= What the task requires =
Copy again the lines starting with the line with "Open Hören / Okaeri Stonks Exchange link" and going on through the line with "Action: 1216,624", swapping "next page" for "following page" and keeping everything else the same. Leave the pictures out.

────────────────────────────────────────

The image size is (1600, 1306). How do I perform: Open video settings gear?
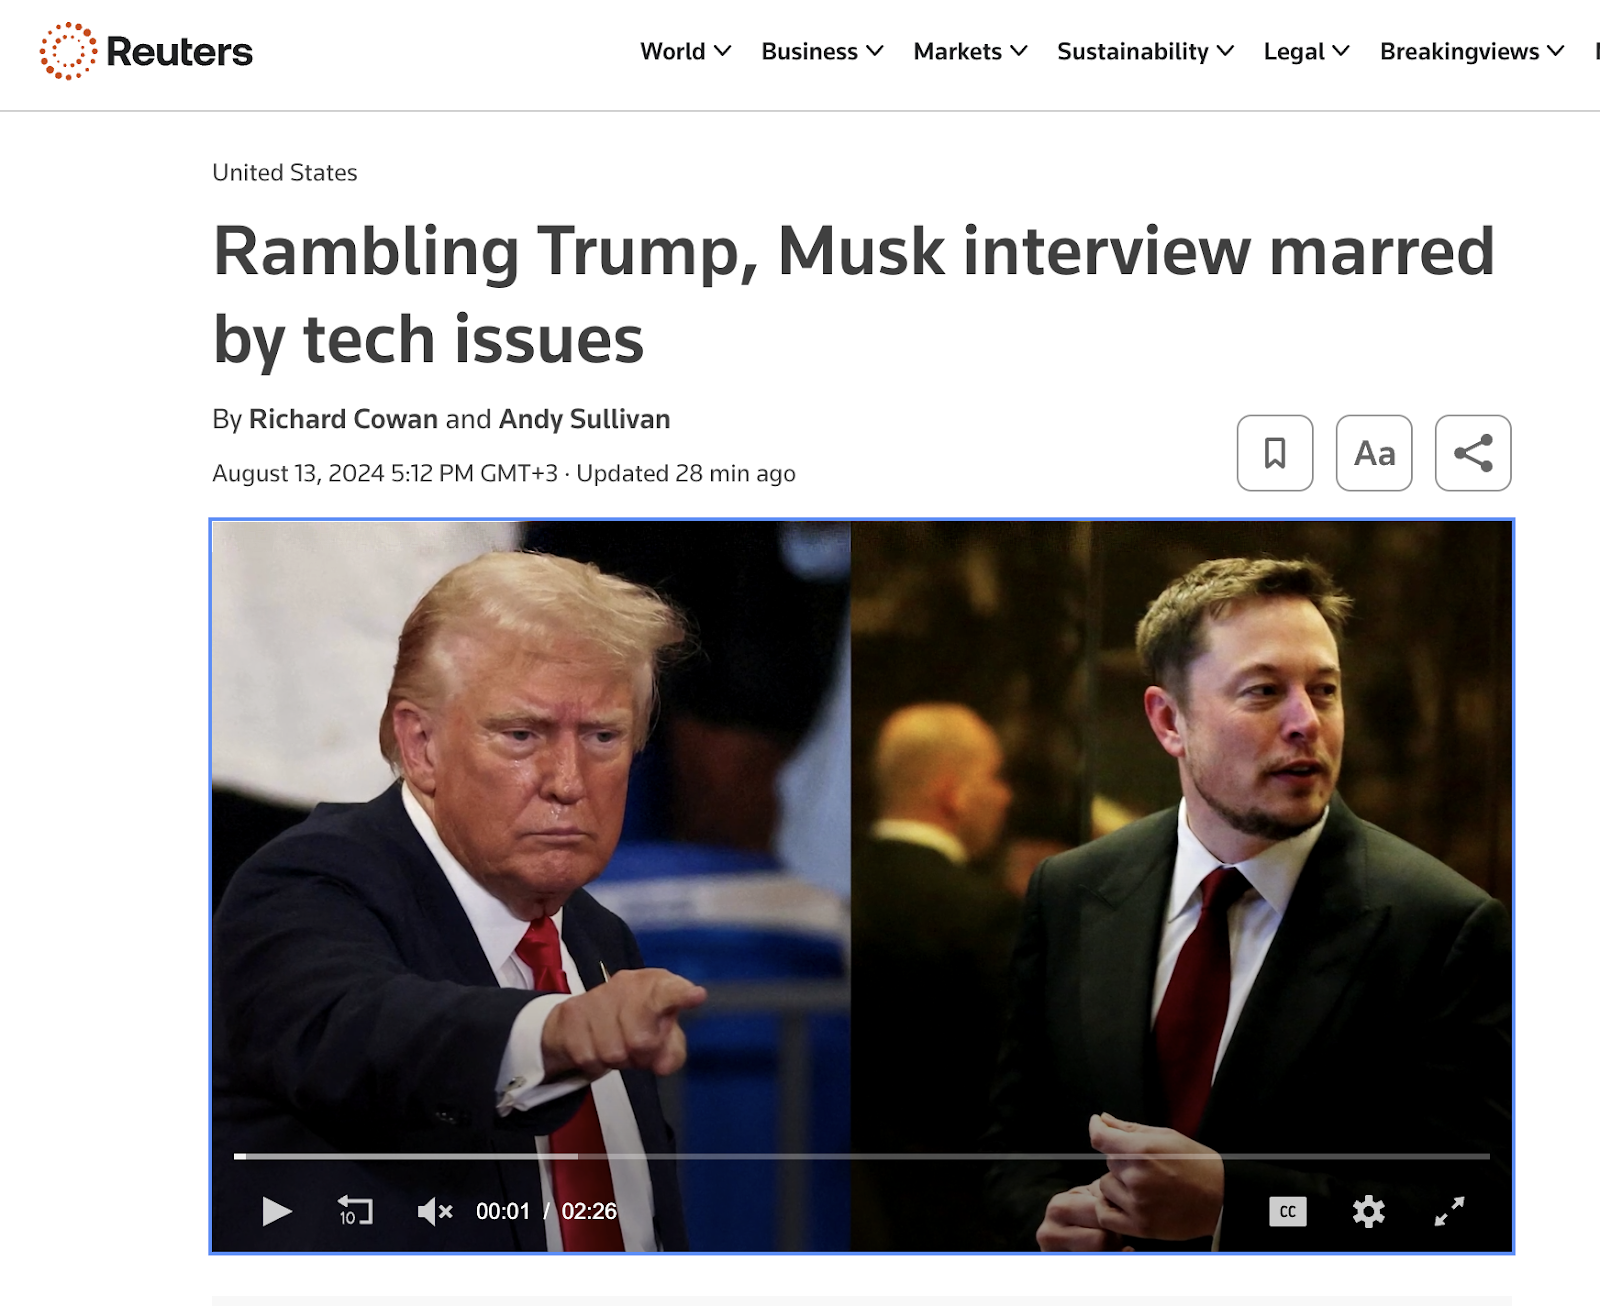1368,1211
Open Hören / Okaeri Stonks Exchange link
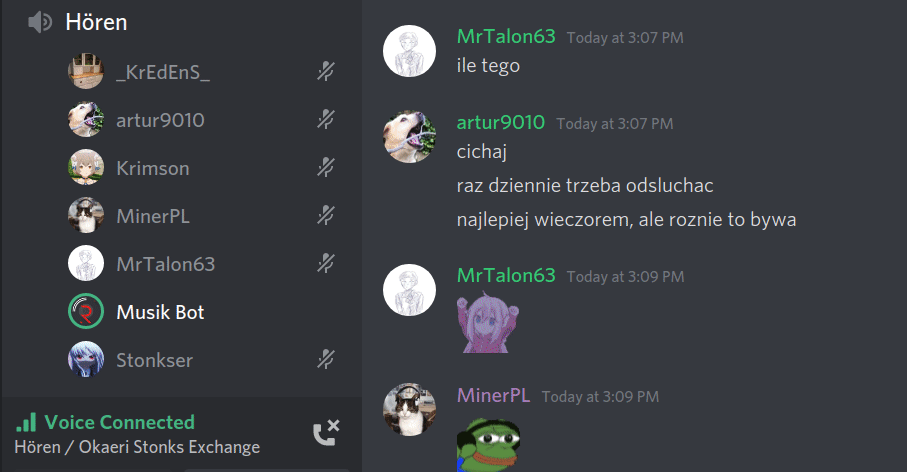 click(137, 447)
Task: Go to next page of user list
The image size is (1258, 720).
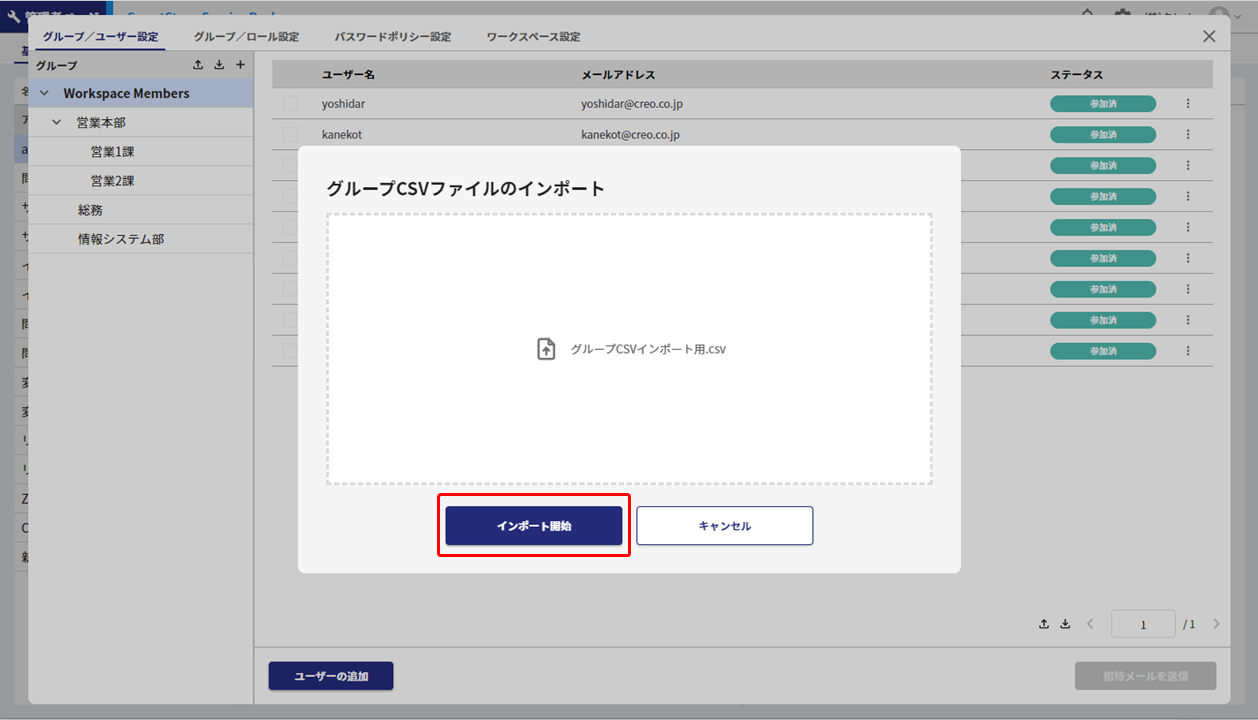Action: 1216,624
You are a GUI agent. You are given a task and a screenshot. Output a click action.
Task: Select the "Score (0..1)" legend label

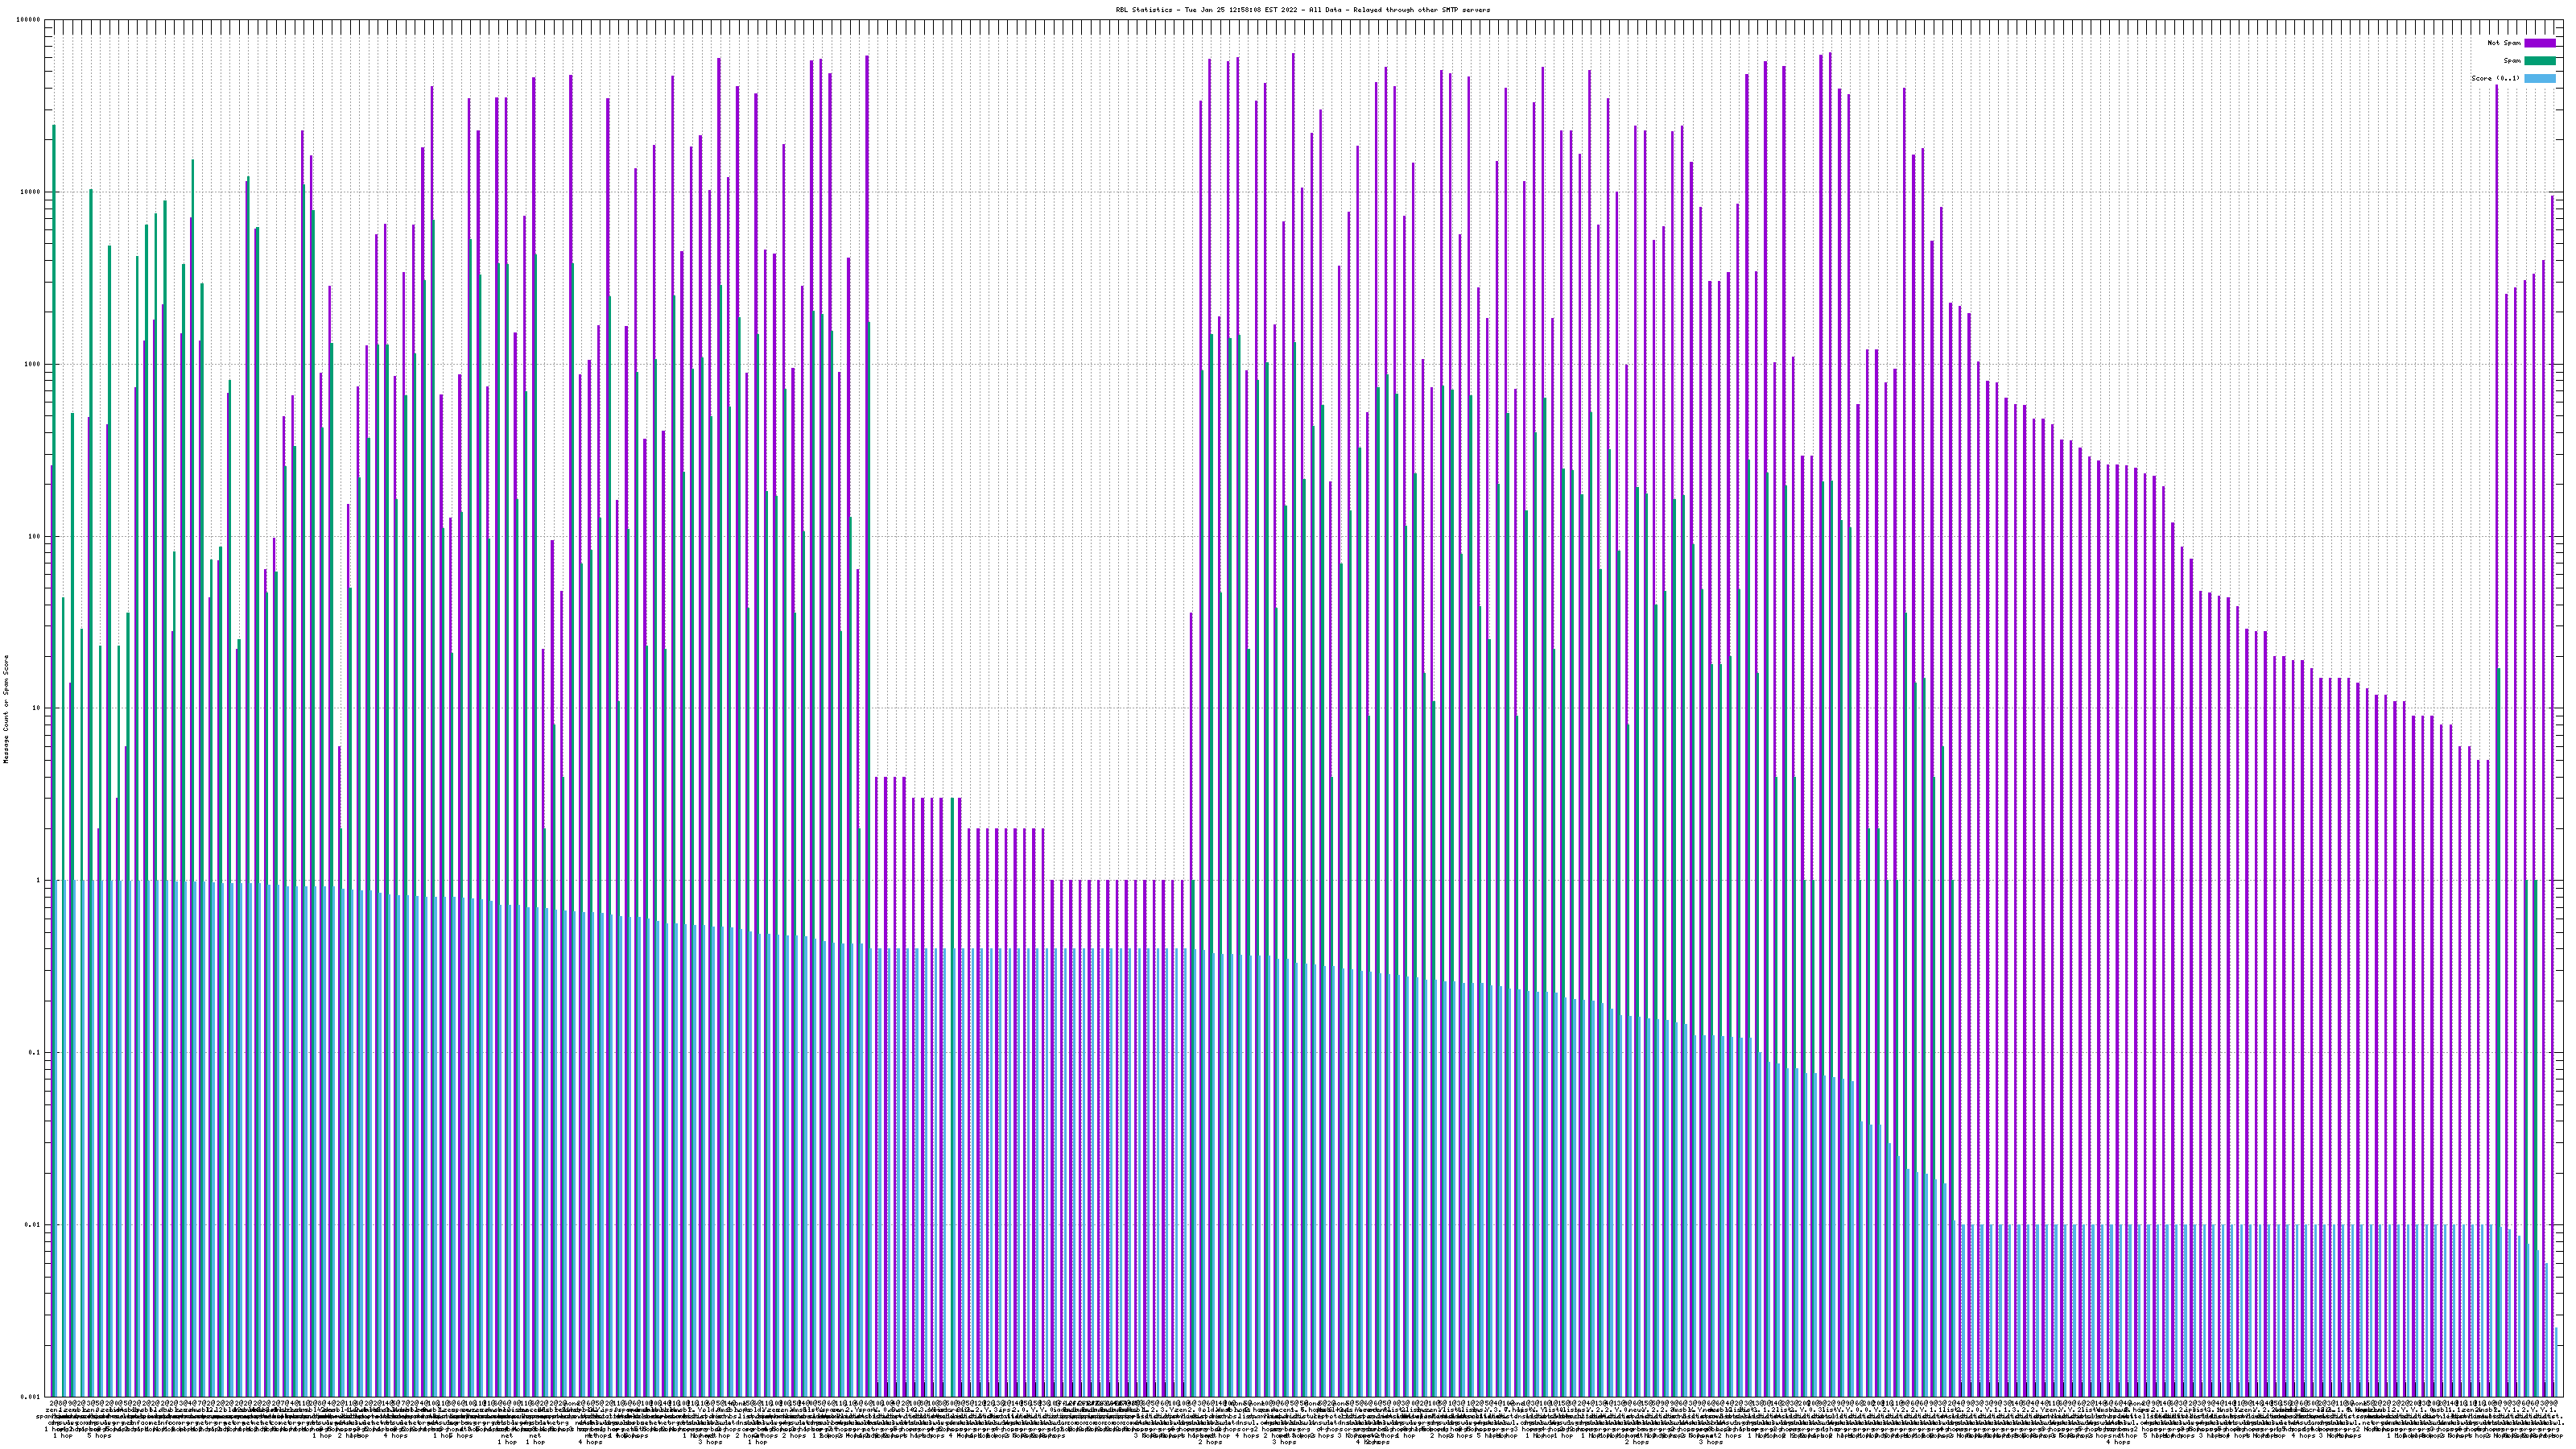[2495, 78]
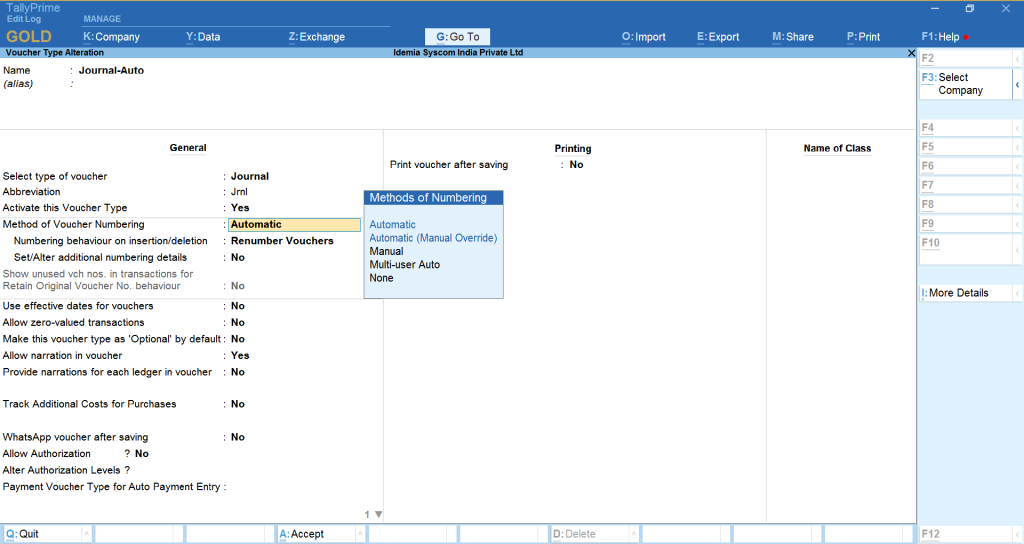The width and height of the screenshot is (1024, 544).
Task: Minimize the TallyPrime window
Action: click(932, 9)
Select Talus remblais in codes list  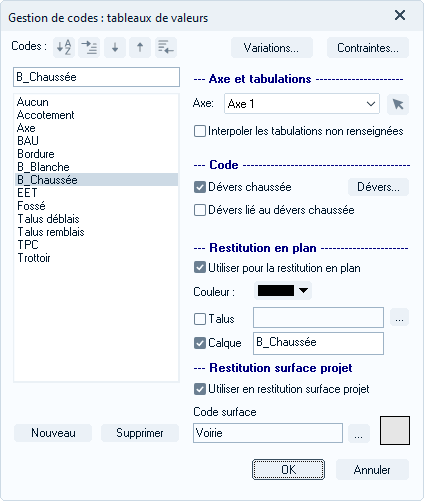tap(51, 232)
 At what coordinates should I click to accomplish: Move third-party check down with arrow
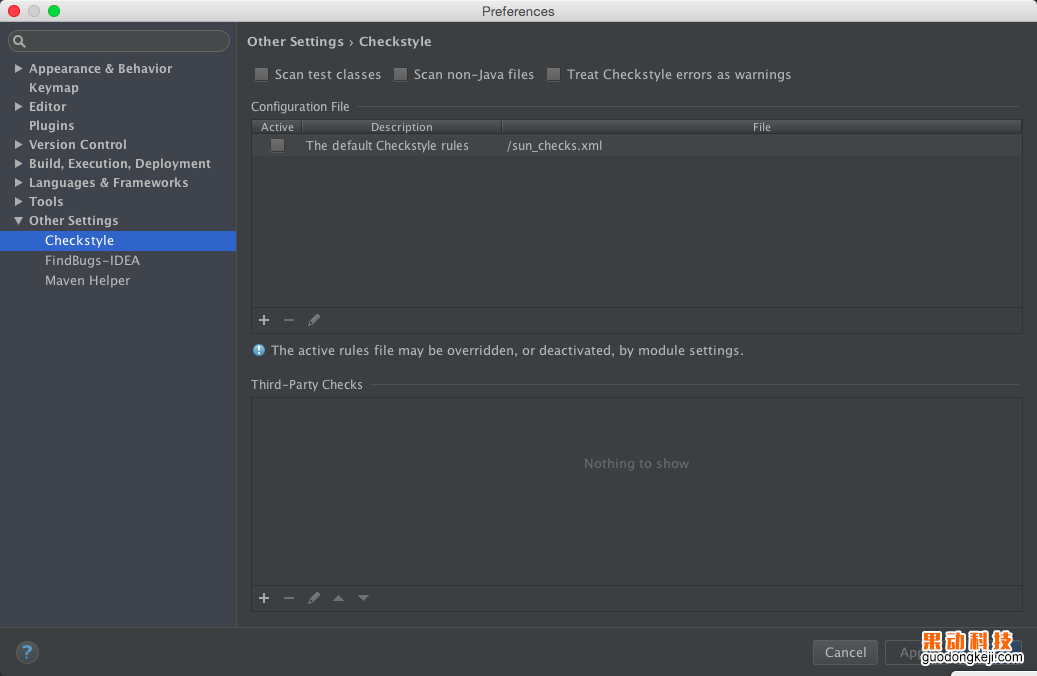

────────────────────────────────────────

= Solution for this problem =
Open Hören / Okaeri Stonks Exchange link
 click(137, 447)
Task: Go to following page of user list
The image size is (1258, 720).
Action: 1216,624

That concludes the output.